I did a few articles for Nerve about not apologizing for sexiness. One was about Dolly Parton, who has always been proud as can be of hers. Her autobiography ROCKS for this reason. But I think the one you mean was called The New Prudishness. The argument in a nutshell:
The right-wingers and feminist academics — together again, as in Andrea Dworkin’s day — offer no game plan. They just declare that the porn girls and the teen tramps and the pop stars, and all of us, everywhere, who find any of that appealing, should feel bad, dirty and humiliated about the most natural thing in the world, the one thing that unites the history of humankind: trying to look cute.

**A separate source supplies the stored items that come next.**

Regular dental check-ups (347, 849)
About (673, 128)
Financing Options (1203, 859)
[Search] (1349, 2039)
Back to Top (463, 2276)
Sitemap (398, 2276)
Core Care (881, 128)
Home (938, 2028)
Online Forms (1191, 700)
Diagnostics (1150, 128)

That’s what’s stopped me when it comes to the ’90s anti-essentialist, anti-male-gaze feminism: damn if it isn’t impossible to get rid of wanting people you find sexy to look at you, whatever gender they are. I just don’t think that basic need for sexual appreciation can be defeated, and I think what pop culture considers sexy (baseball uniforms, four-inch heels, etc.) gets pretty hard-coded pretty fast. And so I think any totally successful feminist agenda has to just work with that stuff rather than assume it can be magically stomped out by enough theory and frumpiness. (It can’t be done, at least not by me; I with my Ecofeminist Reader and oversized shirts spent the ’90s trying!)
P.S. You’re right; Britney’s “Blur” is really good!